1.2 Make a simple table

Use the issp dataset and select only the variable religion_viktig and then make a table with descriptive statistics using tbl_summary(). Since the select()-statement only keeps one variable, you do not need to specify variables in tbl_summary(). Save the table to an object with name tab_religion, and print that object to see the results.

... <- issp %>% 
  select(religion_viktig) ... 
  ... 

tab_religion

'Did you add a new line with tbl_summary()?'

'Have you remembered to use pipes? '

'Have you stored the results in an object denoted *tab_religion*? And printed it afterwards?'

tab_religion <- issp %>% 
  select(religion_viktig) %>% 
  tbl_summary()

tab_religion

2 Modify how the table looks

The table will by default show the variable name, which might - and might not - give a hint of what kind of information the variable contains. Some times, the variable name is a bit cryptic, and you typically would like a label that is more meaningful. We can do this within the tbl_summary() by specifying the label = argument as follows:

tbl_summary(label = VariableName ~ "yourLabel")

Thus: the label is specified with first the variable name followed by ~ and the the text you would like to show. Remember to put the text in quotes.

**STATED EXERCISE A:**
In the tutorial on tbl_summary(), what object name should the table be saved under?
**STATED EXERCISE B:**
Transcribe everything in the tutorial on tbl_summary() from "Use the issp" down to "select(religion_viktig) ...".
**STATED EXERCISE C:**
Go on with the tutorial on tbl_summary() from the point where it stops.
The material after this point is separate from the tutorial on tbl_summary().

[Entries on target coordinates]
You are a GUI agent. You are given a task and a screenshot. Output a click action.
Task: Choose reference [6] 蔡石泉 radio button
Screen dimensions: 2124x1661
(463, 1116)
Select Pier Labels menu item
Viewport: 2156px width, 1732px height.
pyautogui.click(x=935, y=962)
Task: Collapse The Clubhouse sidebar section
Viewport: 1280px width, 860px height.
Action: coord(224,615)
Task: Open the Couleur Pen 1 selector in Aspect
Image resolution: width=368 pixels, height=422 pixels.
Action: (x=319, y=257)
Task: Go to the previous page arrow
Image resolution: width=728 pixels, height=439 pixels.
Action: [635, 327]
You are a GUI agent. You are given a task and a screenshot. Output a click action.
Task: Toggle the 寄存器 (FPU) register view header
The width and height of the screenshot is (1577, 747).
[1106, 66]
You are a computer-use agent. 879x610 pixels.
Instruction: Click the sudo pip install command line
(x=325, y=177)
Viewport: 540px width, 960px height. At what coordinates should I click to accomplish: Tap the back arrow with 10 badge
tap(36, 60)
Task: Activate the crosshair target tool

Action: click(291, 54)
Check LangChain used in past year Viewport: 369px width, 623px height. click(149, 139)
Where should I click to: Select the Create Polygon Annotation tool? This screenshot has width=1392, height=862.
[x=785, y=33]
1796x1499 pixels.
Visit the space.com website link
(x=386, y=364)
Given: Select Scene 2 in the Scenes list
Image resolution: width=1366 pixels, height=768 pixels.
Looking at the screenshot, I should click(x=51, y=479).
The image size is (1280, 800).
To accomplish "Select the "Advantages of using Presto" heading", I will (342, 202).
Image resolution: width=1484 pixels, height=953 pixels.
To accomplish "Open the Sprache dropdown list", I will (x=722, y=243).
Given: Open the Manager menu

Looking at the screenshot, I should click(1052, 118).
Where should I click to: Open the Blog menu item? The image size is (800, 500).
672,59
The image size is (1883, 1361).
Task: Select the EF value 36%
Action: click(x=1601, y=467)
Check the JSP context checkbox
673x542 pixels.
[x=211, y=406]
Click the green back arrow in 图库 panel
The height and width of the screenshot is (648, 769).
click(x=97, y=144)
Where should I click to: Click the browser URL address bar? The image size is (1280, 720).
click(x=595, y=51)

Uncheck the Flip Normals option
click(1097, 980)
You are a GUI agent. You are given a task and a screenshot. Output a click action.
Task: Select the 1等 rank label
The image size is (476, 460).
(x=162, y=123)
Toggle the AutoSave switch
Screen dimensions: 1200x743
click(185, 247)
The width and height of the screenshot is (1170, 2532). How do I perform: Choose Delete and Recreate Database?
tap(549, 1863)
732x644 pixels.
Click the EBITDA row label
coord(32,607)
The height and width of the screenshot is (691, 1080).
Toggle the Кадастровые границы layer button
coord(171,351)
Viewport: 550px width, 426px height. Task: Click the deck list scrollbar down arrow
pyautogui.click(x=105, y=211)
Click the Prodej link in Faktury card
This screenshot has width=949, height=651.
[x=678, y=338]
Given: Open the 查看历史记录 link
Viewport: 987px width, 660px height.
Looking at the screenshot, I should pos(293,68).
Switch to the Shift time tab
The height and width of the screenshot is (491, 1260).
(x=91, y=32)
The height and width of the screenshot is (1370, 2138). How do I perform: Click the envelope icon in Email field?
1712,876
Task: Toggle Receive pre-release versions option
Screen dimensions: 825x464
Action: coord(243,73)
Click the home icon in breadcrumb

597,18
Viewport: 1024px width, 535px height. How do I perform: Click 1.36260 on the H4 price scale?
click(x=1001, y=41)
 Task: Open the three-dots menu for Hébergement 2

**REPLY A:**
tab_religion

**REPLY B:**
Use the issp dataset and select only the variable religion_viktig and then make a table with descriptive statistics using tbl_summary(). Since the select()-statement only keeps one variable, you do not need to specify variables in tbl_summary(). Save the table to an object with name tab_religion, and print that object to see the results.

... <- issp %>% 
  select(religion_viktig) ...

**REPLY C:**
For these data, the respondents have been asked the following question: “How important is religion in getting ahead?”, where they answer on a likert-scale form 1 to 5. The data have here been re-coded to a dummy-variable so that 0 = not important (<4 on original scale) or 1 = important (4 or 5 on original scale).

Make the table again, but modify the code to add a label which give a better description. Set the question the respondents have been asked as label.

Replace the ___ with correct code, store the results in an object denoted tab_religion and print the results.

tab_religion <- issp %>% 
  ...(religion_viktig) %>% 
  tbl_summary(___ = religion_viktig ~ "___") 

___

tab_religion <- issp %>% 
  select(religion_viktig) %>% 
  tbl_summary(label = religion_viktig ~ "How important is religion in getting ahead?")  

tab_religion

All columns have a header, and what is automatically selected might not be how you like it to be. So, you should change that. To do so, you must add another line (remember using the pipe-operator (%>%), and use the modify_header()-statement.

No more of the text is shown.